Of the District of Massachusetts, sitting by designation.


The Sherman Act ? 1 claim was dismissed without prejudice prior to the district court’s summary judgment decision.


Municipalities in the Commonwealth are authorized to “further regulate” billboards within their city limits. Mass. Gen. Laws ch. 93 ? 29.


In general, outdoor advertisers such as AK and RSA own the billboard structures and the permits to operate those billboards, and negotiate leases with the third party owners of the land on which the billboard sits. In some cases, the third party landlord will own both the property and the billboard structure, and contract with the permit-holder to operate the billboard.


Although, at times, RSA quibbles with this description of the regulatory regime, it conceded in its appellate brief that the replacement of grand fathered billboards is virtually impossible, as it requires either a variance from a municipal zoning board and/or a change in state or federal law. At oral argument, RSA admitted that the complex regulatory scheme severely limited the possibility that any new billboards could be built in Greater Boston.


“Any person who shall be injured in his business or property by reason of anything forbidden in the antitrust laws may sue therefor . . . .” 15 U.S.C. ? 15.


Although RSA criticizes the district court for failing to consider factors other than causation in its standing determination, it does not cite any persuasive case law suggesting that non-causation factors can prevail in the absence of causation, and it admits that this Court’s denials of standing generally rest on the absence of antitrust injury.


This one instance of a variance being granted is not very persuasive evidence that RSA will be able to replace a billboard destroyed by AK. The documents in the record related to this variance make it clear that AK removed and replaced an old billboard structure with a newer one in order to improve parking in the area. The circumstances in which RSA would seek a variance are very different, in that RSA would seek to erect a billboard on a lot where one no longer existed (because of AK’s action).

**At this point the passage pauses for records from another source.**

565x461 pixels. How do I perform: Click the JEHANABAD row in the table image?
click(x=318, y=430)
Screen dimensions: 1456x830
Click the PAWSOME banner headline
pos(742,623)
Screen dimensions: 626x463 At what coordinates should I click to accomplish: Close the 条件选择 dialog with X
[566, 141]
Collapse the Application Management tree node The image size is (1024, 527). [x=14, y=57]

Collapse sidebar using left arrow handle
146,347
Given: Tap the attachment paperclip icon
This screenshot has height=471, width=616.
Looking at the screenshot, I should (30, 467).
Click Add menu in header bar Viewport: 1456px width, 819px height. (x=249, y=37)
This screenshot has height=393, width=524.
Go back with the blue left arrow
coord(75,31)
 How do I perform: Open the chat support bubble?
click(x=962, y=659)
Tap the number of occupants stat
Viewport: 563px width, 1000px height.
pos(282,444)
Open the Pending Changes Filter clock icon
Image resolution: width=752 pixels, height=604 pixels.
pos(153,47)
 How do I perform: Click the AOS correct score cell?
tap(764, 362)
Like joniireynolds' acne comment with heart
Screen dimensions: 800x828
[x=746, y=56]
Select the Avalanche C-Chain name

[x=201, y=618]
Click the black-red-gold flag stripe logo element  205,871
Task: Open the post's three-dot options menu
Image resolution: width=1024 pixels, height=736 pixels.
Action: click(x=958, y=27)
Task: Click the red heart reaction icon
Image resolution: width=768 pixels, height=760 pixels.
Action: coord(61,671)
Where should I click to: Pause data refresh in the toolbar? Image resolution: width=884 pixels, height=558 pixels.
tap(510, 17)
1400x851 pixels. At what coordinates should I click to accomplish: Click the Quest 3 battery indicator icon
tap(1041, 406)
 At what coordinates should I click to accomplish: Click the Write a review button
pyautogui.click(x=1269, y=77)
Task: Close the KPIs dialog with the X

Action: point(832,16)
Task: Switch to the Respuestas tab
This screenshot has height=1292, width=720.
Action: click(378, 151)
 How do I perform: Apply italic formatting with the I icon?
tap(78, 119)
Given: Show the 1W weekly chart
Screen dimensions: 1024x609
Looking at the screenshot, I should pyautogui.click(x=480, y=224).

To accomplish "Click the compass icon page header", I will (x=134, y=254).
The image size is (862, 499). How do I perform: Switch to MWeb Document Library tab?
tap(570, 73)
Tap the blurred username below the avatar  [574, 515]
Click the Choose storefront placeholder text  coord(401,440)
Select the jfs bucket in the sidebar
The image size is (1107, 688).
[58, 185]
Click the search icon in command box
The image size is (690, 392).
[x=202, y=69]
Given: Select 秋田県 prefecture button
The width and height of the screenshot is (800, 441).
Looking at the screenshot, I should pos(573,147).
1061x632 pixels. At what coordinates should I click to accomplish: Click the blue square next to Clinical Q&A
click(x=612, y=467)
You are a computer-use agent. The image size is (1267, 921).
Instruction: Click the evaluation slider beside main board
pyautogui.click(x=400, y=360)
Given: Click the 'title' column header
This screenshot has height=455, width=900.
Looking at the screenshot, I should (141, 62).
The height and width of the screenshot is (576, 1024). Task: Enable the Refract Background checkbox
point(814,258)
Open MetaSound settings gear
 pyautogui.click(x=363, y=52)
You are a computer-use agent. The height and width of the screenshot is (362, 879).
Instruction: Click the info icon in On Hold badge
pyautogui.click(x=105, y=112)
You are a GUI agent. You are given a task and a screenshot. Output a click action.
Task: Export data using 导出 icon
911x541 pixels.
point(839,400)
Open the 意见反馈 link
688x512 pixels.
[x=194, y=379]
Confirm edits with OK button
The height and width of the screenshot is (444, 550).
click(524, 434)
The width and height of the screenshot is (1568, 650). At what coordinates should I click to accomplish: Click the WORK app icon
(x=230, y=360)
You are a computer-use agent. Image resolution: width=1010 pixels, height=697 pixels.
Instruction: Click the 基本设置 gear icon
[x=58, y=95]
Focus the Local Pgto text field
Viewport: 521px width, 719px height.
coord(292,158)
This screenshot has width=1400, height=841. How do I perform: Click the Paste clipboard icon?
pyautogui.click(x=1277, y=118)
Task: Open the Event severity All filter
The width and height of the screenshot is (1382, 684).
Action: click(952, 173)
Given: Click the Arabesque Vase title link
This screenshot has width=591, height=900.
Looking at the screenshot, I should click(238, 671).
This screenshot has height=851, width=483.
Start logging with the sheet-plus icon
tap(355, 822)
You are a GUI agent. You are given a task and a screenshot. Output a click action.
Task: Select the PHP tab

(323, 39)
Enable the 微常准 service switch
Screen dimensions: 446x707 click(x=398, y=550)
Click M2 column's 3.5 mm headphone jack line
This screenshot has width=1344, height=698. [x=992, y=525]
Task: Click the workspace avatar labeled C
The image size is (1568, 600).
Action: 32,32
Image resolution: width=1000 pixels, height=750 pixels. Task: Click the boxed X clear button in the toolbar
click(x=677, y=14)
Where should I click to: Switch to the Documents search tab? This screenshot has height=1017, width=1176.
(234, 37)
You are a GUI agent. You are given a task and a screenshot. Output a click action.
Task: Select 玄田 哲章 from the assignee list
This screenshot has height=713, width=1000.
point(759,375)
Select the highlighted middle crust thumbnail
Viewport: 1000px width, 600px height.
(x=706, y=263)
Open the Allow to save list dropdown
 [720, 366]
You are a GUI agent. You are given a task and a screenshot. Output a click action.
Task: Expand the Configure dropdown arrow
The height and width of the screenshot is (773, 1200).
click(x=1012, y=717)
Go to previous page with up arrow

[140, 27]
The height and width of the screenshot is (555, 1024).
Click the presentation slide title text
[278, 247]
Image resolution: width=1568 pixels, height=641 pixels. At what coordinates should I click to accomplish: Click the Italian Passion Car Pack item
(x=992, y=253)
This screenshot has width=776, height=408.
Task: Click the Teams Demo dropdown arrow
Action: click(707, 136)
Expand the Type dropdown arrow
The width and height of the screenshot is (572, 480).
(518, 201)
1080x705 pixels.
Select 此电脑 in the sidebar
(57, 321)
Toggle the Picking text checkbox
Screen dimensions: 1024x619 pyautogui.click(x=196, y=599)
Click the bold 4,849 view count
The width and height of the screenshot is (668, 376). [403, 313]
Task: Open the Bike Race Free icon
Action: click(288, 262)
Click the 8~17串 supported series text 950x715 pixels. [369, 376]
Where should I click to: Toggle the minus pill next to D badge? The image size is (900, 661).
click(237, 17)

Were we to entertain such an argument, it would fall under the category of exclusionary refusals to deal; i.e., the rare case in which a monopolist has an affirmative duty to do business with a competitor. See Aspen Skiing Co. v. Aspen Highlands Skiing Corp., 472 U.S. 585, 602-05 (1985); Otter Tail Power Co. v. United States, 410 U.S. 366, 377-78 (1973). Not only did RSA not make such an argument before the district court, it specifically disclaimed it. See RSA Memorandum in Opposition to Motion for Summary Judgment at 37 n.22.